**** Source data ****

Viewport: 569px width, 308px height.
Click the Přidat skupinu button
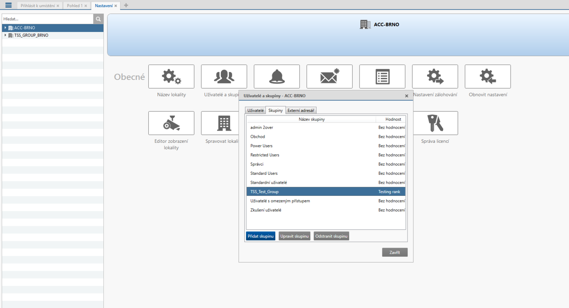coord(261,236)
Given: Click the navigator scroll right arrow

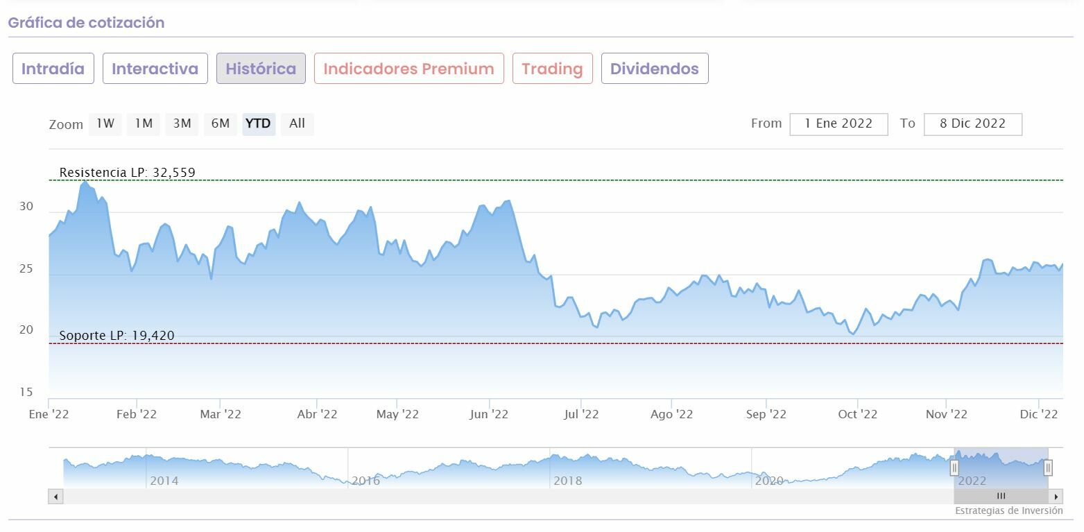Looking at the screenshot, I should (x=1056, y=497).
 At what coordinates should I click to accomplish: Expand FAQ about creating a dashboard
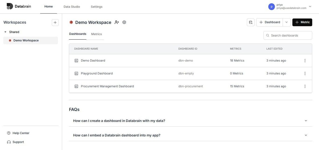[191, 121]
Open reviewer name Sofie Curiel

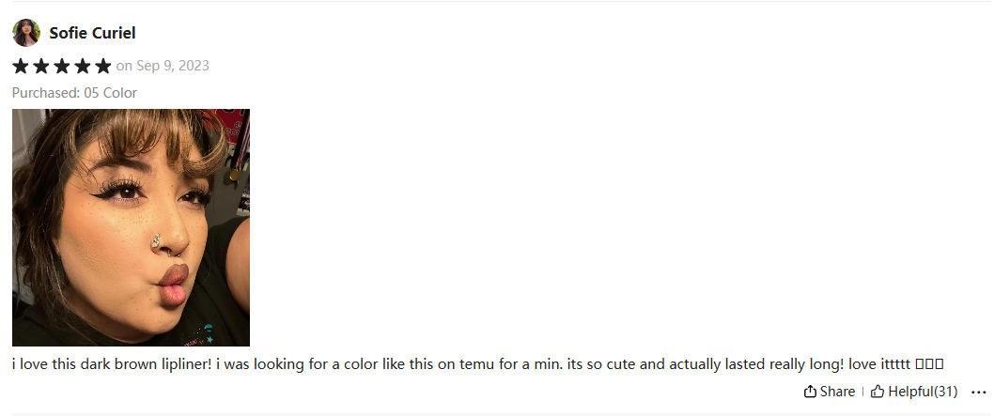pos(92,34)
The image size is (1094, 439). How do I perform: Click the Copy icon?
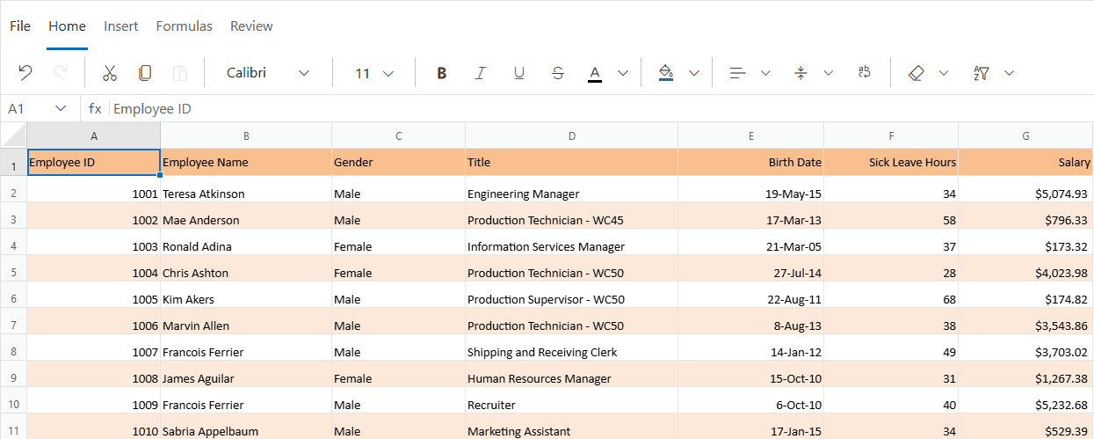[x=145, y=73]
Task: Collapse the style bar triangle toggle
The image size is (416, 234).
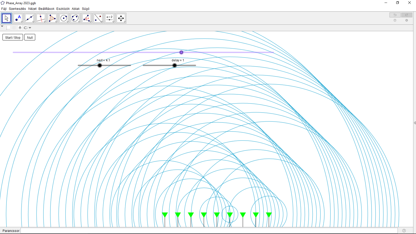Action: (2, 27)
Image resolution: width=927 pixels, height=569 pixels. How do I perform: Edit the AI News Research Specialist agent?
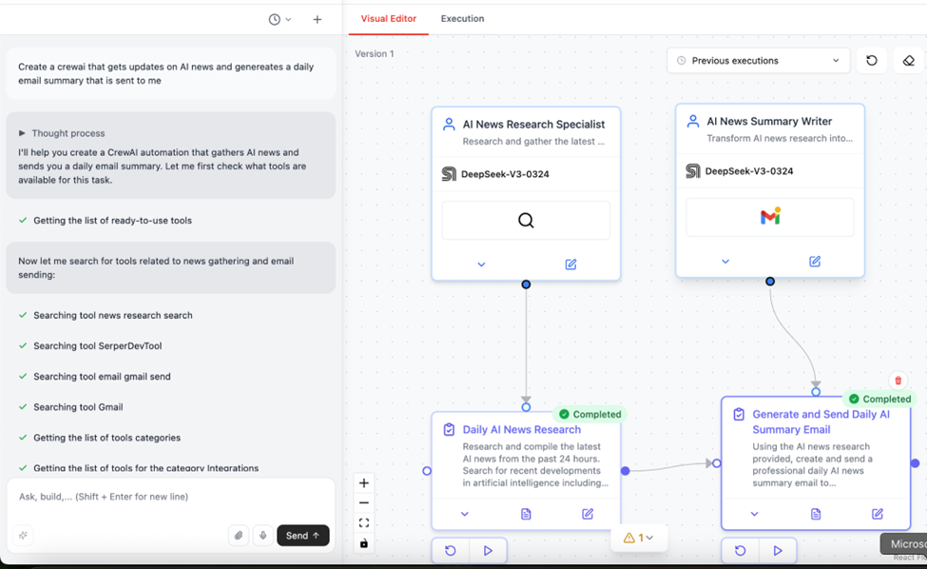(570, 265)
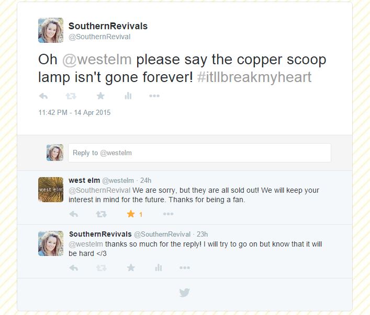Favorite the main tweet with star icon
The width and height of the screenshot is (370, 315).
pyautogui.click(x=100, y=96)
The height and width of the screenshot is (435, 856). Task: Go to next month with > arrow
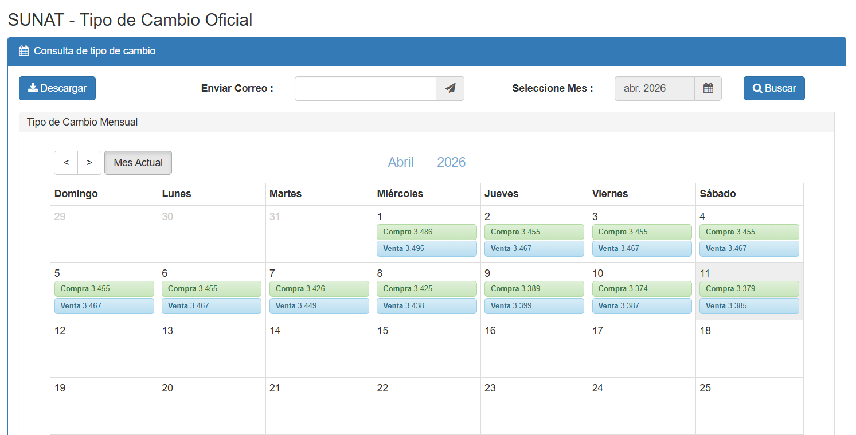(x=89, y=163)
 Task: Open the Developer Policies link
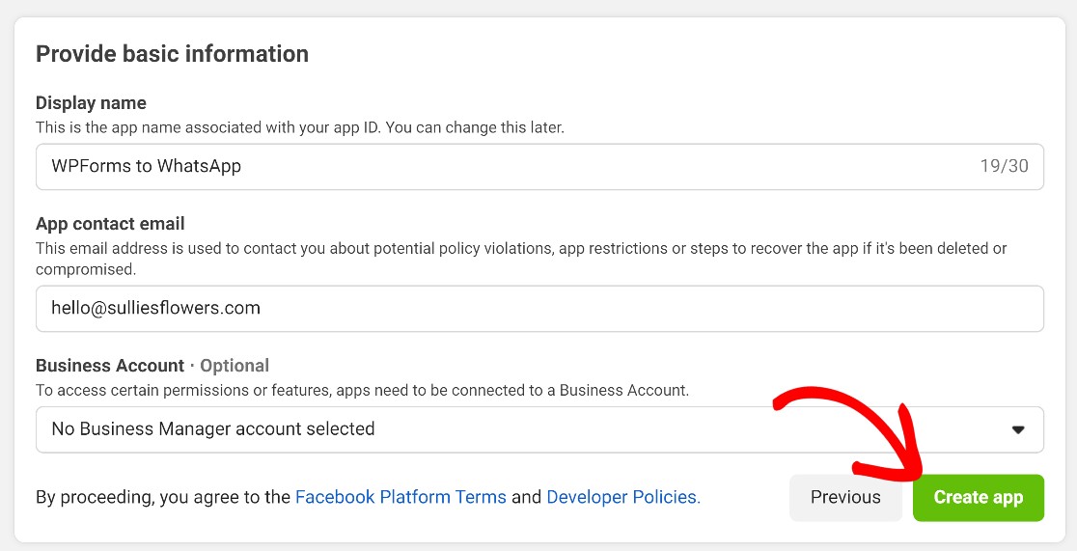pyautogui.click(x=623, y=497)
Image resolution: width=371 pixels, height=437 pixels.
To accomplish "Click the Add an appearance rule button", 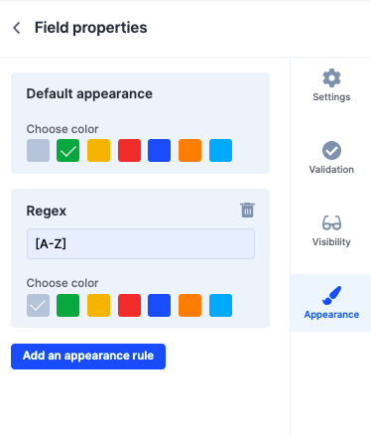I will [88, 357].
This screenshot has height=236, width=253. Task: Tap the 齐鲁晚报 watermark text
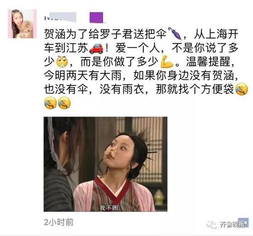[233, 224]
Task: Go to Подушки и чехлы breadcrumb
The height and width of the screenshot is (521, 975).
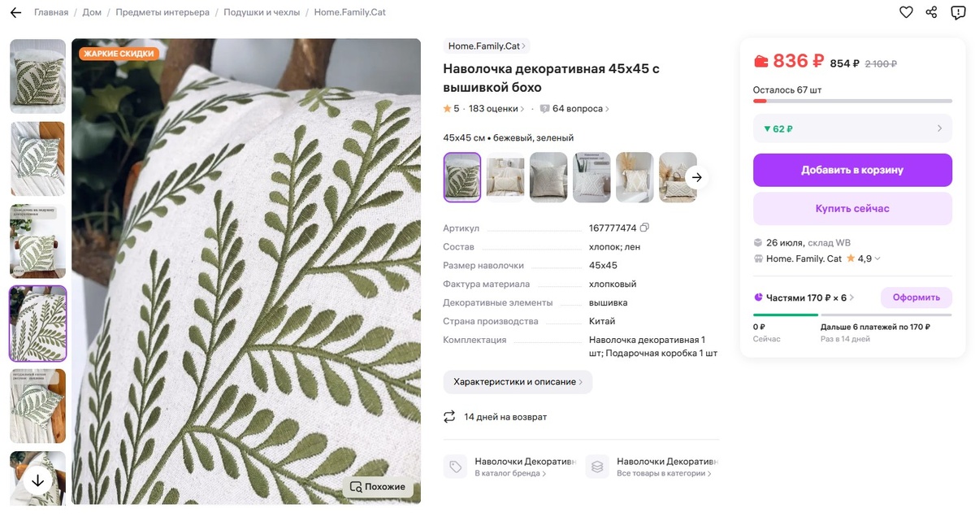Action: (x=262, y=12)
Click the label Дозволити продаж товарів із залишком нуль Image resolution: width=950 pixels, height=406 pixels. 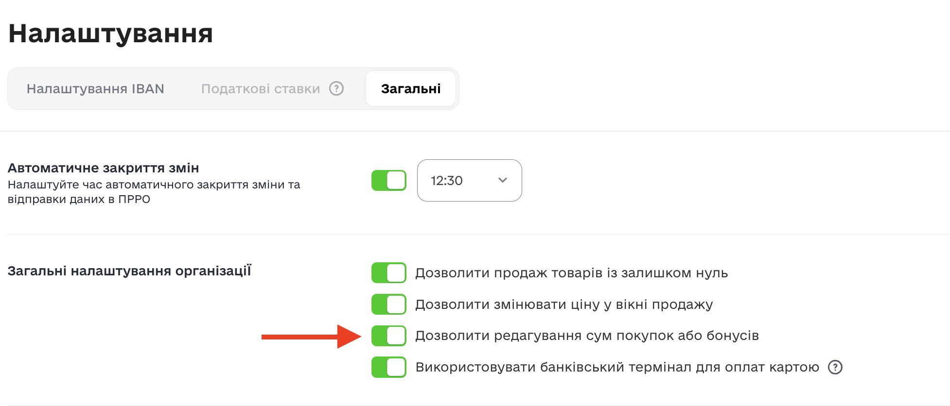(x=571, y=273)
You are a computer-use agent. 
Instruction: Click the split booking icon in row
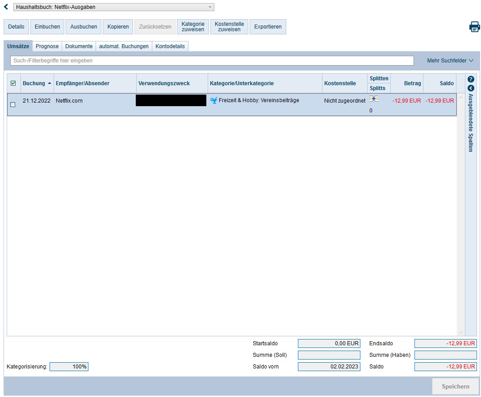click(373, 99)
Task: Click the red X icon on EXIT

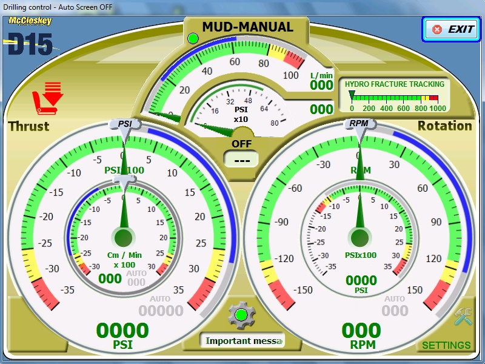Action: coord(437,29)
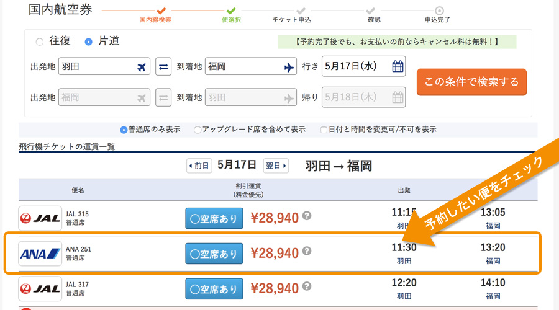Click the ANA airline logo
This screenshot has height=310, width=559.
[x=40, y=253]
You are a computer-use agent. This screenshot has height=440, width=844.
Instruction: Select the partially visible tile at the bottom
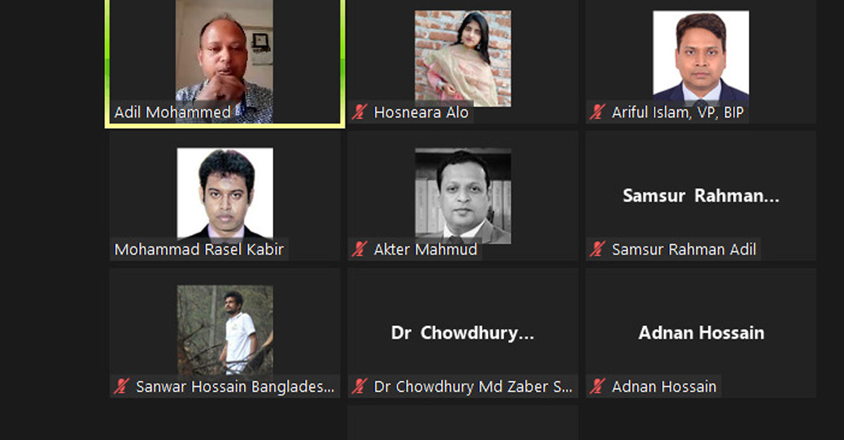463,422
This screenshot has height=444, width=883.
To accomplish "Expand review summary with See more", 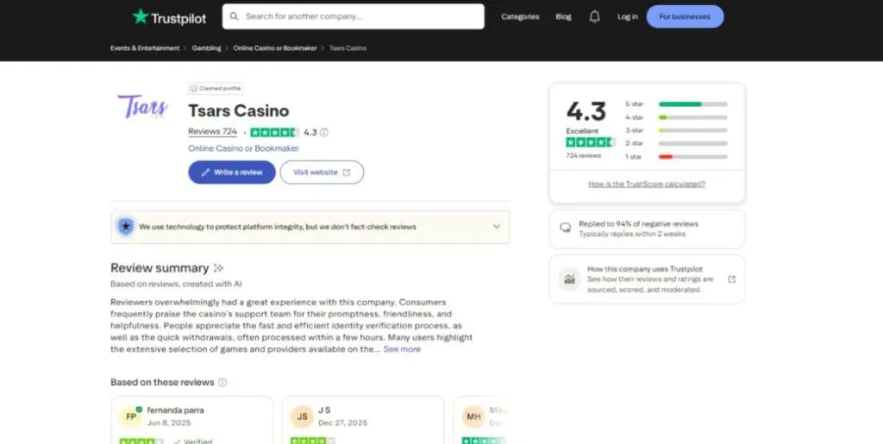I will 402,349.
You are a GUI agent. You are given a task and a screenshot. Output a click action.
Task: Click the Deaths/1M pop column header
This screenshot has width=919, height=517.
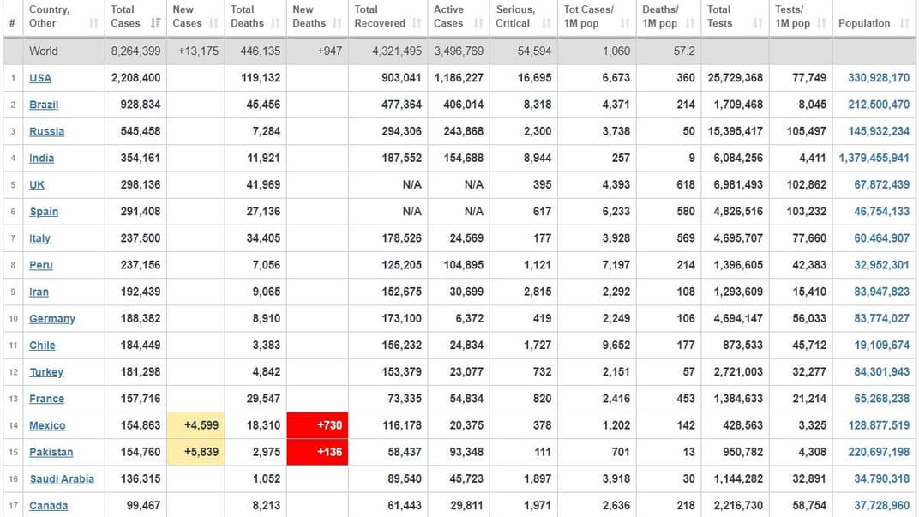tap(660, 16)
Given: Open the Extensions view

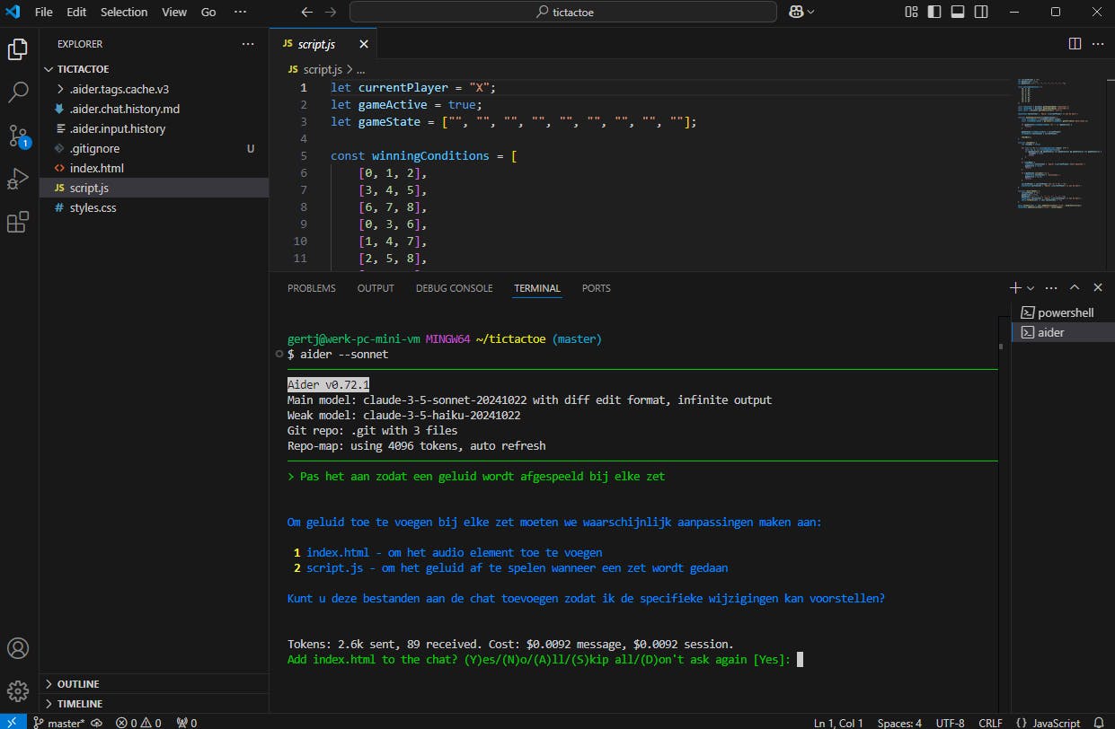Looking at the screenshot, I should [18, 222].

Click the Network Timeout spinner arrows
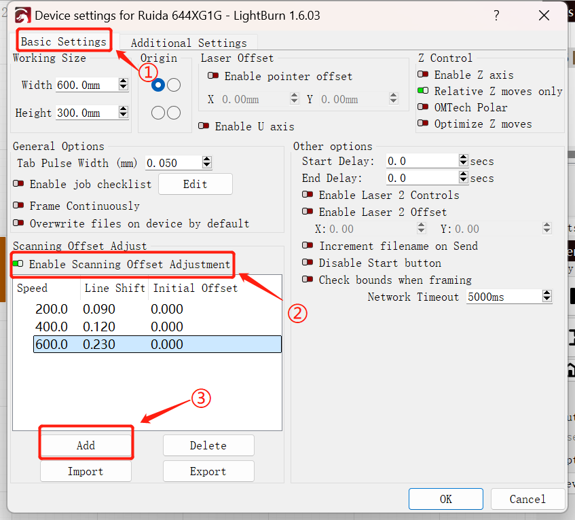click(546, 297)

****

Exercise instructions - Give the number of lines in the records that contain the string "computer", with no other output.

Answer section - 2